Certain autoimmune diseases like Crohn’s disease and rheumatoid arthritis can also raise your chances. While Coni says there are no definitive associations between MS and these conditions, they may share common gene alleles—or gene variations—which could increase risk.

Where you're from may play a role

MS occurs in all ethnic groups but is seen at a higher rate in those with northern European ancestry. Beyond where your ancestors lived, where you grew up may play a role, as well. The closer you live to the equator, the lower your MS risk. “This suggests that there is an increased incidence in cooler temperate climates,” Coni says.

But there is a catch: moving to warmer climates won’t lower your risk unless you are still a kid. “The native incidence in the locale you grew up in remains with you unless you move before the age of 15,” Coni explains. “Unless a family moves, it’s unlikely that moving, when someone finally is emancipated and has the opportunity to move, will make any difference.”

MS myths and misconceptions

Though researchers are working to identify what causes MS, they've ruled out several factors that some previously believed to play a role, including:

  • Exposure to heavy metals
  • Aspartame, the artificial sweetener
  • Having allergies
  • Physical trauma

And while viruses may influence the development of MS, a virus found in dogs called canine distemper has been crossed off the list, as well—fortunately for dog lovers.

For those who already have MS, you may have heard stress makes the disease worse. “Stress is cited as a reason for exacerbation and while it may increase the rate of relapse, there is no trial evidence that this is the case,” Coni says.

Lowering your MS risk

Fortunately, there are ways to lower the likelihood of developing MS if you are concerned your risk is elevated. For those who smoke, quitting is one way to reduce your odds; according to the National MS Society, smokers have a higher risk of developing MS. If you already have MS, research suggests that quitting can help you slow down disease progression.

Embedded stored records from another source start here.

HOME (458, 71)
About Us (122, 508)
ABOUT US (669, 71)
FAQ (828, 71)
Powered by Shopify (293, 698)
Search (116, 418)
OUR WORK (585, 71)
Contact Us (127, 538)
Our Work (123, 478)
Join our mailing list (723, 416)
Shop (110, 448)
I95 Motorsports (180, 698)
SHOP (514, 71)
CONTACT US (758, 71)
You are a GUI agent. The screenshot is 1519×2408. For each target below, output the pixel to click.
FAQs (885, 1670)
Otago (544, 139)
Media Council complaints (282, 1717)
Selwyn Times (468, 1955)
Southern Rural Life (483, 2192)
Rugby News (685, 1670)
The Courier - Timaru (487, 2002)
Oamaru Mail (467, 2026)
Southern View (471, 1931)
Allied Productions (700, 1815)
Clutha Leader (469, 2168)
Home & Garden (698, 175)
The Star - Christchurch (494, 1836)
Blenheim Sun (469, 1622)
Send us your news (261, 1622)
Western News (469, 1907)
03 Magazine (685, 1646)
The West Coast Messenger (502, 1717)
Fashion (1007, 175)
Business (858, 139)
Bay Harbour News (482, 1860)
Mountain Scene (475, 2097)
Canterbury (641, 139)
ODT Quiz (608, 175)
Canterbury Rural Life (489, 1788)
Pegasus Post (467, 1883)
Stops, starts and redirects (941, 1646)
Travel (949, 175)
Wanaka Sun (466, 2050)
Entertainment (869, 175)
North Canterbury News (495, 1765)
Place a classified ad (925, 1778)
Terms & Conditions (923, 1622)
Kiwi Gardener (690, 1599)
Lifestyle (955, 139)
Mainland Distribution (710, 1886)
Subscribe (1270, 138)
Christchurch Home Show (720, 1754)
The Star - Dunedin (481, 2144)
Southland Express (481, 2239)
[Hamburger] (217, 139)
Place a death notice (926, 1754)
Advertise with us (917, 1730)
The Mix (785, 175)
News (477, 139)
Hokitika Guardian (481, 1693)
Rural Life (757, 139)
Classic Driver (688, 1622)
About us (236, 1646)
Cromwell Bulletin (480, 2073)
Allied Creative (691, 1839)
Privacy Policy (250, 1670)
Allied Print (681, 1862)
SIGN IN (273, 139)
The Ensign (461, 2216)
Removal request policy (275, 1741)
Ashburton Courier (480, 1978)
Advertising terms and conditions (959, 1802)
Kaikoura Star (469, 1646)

Another way to reduce your risk is by treating any underlying vitamin D deficiencies you may have. “Vitamin D deficiency has been linked to developing MS,” Coni says. “These should be checked, and if low, replenished.”

If you do have MS, Coni says the best way to prevent the disease from progressing is to take your immune modulation medications as prescribed. “These drugs, over time, can decrease the severity and/or number of MS plaques that develop,” he says. “They do influence the clinical course of the disease.”